Data provided section start

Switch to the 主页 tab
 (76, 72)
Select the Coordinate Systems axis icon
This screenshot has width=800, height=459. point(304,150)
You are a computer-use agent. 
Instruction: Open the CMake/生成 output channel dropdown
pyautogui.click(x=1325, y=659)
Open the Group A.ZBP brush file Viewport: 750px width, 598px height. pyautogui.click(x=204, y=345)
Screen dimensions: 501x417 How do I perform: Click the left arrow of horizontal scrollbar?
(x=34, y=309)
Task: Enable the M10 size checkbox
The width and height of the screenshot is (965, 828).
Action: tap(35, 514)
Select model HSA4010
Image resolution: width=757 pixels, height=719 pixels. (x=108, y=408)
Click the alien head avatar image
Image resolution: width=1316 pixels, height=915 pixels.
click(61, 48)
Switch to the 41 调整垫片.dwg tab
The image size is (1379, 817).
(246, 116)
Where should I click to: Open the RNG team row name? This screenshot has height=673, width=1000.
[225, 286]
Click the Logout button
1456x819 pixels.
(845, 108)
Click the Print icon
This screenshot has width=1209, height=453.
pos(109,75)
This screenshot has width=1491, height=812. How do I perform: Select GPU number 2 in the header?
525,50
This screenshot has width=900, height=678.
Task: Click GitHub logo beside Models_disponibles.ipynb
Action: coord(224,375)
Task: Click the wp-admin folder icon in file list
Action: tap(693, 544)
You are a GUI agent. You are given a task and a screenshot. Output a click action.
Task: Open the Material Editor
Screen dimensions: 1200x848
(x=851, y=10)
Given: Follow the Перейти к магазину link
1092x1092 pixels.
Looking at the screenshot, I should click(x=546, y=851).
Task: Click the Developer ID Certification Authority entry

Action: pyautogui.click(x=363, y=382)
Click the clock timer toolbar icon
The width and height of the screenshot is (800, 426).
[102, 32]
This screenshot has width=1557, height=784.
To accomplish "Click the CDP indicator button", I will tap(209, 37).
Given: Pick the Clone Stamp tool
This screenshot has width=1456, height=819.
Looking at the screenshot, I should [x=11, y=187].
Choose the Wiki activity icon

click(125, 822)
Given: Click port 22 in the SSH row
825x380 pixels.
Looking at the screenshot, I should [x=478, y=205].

Data provided section end

With nothing left out, transcribe the records above exactly.

**Solution for this task:**
Switch to the 主页 tab
 (76, 72)
Select the Coordinate Systems axis icon
This screenshot has width=800, height=459. point(304,150)
You are a computer-use agent. 
Instruction: Open the CMake/生成 output channel dropdown
pyautogui.click(x=1325, y=659)
Open the Group A.ZBP brush file Viewport: 750px width, 598px height. pyautogui.click(x=204, y=345)
Screen dimensions: 501x417 How do I perform: Click the left arrow of horizontal scrollbar?
(x=34, y=309)
Task: Enable the M10 size checkbox
The width and height of the screenshot is (965, 828).
Action: tap(35, 514)
Select model HSA4010
Image resolution: width=757 pixels, height=719 pixels. (x=108, y=408)
Click the alien head avatar image
Image resolution: width=1316 pixels, height=915 pixels.
click(61, 48)
Switch to the 41 调整垫片.dwg tab
The image size is (1379, 817).
(246, 116)
Where should I click to: Open the RNG team row name? This screenshot has height=673, width=1000.
[225, 286]
Click the Logout button
1456x819 pixels.
(845, 108)
Click the Print icon
This screenshot has width=1209, height=453.
pos(109,75)
This screenshot has width=1491, height=812. How do I perform: Select GPU number 2 in the header?
525,50
This screenshot has width=900, height=678.
Task: Click GitHub logo beside Models_disponibles.ipynb
Action: coord(224,375)
Task: Click the wp-admin folder icon in file list
Action: tap(693, 544)
You are a GUI agent. You are given a task and a screenshot. Output a click action.
Task: Open the Material Editor
Screen dimensions: 1200x848
(x=851, y=10)
Given: Follow the Перейти к магазину link
1092x1092 pixels.
Looking at the screenshot, I should click(x=546, y=851).
Task: Click the Developer ID Certification Authority entry

Action: pyautogui.click(x=363, y=382)
Click the clock timer toolbar icon
The width and height of the screenshot is (800, 426).
[102, 32]
This screenshot has width=1557, height=784.
To accomplish "Click the CDP indicator button", I will tap(209, 37).
Given: Pick the Clone Stamp tool
This screenshot has width=1456, height=819.
Looking at the screenshot, I should [x=11, y=187].
Choose the Wiki activity icon

click(125, 822)
Given: Click port 22 in the SSH row
825x380 pixels.
Looking at the screenshot, I should [x=478, y=205].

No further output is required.